▸ **What you should do**
Print all of the data exactly as written.

▸ **Data for processing**
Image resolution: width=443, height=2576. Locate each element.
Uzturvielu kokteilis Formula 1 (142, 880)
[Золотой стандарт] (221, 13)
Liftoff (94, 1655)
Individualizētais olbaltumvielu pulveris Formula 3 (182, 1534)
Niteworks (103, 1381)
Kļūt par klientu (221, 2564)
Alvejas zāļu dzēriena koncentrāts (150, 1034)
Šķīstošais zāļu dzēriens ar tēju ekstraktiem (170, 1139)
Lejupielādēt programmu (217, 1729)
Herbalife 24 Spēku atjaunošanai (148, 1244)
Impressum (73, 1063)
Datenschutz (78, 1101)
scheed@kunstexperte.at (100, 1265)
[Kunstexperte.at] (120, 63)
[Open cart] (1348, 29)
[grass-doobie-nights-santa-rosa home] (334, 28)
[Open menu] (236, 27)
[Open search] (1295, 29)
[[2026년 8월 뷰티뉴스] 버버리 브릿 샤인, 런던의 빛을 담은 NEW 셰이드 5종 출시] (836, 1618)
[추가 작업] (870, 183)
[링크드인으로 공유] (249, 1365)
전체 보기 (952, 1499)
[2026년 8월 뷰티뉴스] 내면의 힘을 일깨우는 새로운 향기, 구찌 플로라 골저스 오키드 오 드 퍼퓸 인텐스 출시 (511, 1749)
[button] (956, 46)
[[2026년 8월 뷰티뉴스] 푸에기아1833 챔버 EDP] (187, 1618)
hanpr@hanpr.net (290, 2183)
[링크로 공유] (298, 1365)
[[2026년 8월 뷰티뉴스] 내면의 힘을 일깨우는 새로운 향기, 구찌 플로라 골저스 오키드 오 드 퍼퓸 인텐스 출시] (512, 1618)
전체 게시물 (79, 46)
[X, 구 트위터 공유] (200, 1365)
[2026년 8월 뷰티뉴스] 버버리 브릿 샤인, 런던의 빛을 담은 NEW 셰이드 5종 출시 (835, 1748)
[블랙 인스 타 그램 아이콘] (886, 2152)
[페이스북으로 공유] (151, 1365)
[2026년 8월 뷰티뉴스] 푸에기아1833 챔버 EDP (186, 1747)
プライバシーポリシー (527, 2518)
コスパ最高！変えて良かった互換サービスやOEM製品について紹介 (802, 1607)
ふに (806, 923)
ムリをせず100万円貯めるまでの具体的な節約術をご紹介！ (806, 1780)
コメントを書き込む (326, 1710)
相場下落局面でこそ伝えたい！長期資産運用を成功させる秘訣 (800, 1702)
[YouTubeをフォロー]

▸ **Answer to this exercise**
Image resolution: width=443, height=2576. Locate each element.
Uzturvielu kokteilis Formula 1 (142, 880)
[Золотой стандарт] (221, 13)
Liftoff (94, 1655)
Individualizētais olbaltumvielu pulveris Formula 3 (182, 1534)
Niteworks (103, 1381)
Kļūt par klientu (221, 2564)
Alvejas zāļu dzēriena koncentrāts (150, 1034)
Šķīstošais zāļu dzēriens ar tēju ekstraktiem (170, 1139)
Lejupielādēt programmu (217, 1729)
Herbalife 24 Spēku atjaunošanai (148, 1244)
Impressum (73, 1063)
Datenschutz (78, 1101)
scheed@kunstexperte.at (100, 1265)
[Kunstexperte.at] (120, 63)
[Open cart] (1348, 29)
[grass-doobie-nights-santa-rosa home] (334, 28)
[Open menu] (236, 27)
[Open search] (1295, 29)
[[2026년 8월 뷰티뉴스] 버버리 브릿 샤인, 런던의 빛을 담은 NEW 셰이드 5종 출시] (836, 1618)
[추가 작업] (870, 183)
[링크드인으로 공유] (249, 1365)
전체 보기 (952, 1499)
[2026년 8월 뷰티뉴스] 내면의 힘을 일깨우는 새로운 향기, 구찌 플로라 골저스 오키드 오 드 퍼퓸 인텐스 출시 (511, 1749)
[button] (956, 46)
[[2026년 8월 뷰티뉴스] 푸에기아1833 챔버 EDP] (187, 1618)
hanpr@hanpr.net (290, 2183)
[링크로 공유] (298, 1365)
[[2026년 8월 뷰티뉴스] 내면의 힘을 일깨우는 새로운 향기, 구찌 플로라 골저스 오키드 오 드 퍼퓸 인텐스 출시] (512, 1618)
전체 게시물 (79, 46)
[X, 구 트위터 공유] (200, 1365)
[2026년 8월 뷰티뉴스] 버버리 브릿 샤인, 런던의 빛을 담은 NEW 셰이드 5종 출시 (835, 1748)
[블랙 인스 타 그램 아이콘] (886, 2152)
[페이스북으로 공유] (151, 1365)
[2026년 8월 뷰티뉴스] 푸에기아1833 챔버 EDP (186, 1747)
プライバシーポリシー (527, 2518)
コスパ最高！変えて良かった互換サービスやOEM製品について紹介 (802, 1607)
ふに (806, 923)
ムリをせず100万円貯めるまでの具体的な節約術をご紹介！ (806, 1780)
コメントを書き込む (326, 1710)
相場下落局面でこそ伝えたい！長期資産運用を成功させる秘訣 (800, 1702)
[YouTubeをフォロー]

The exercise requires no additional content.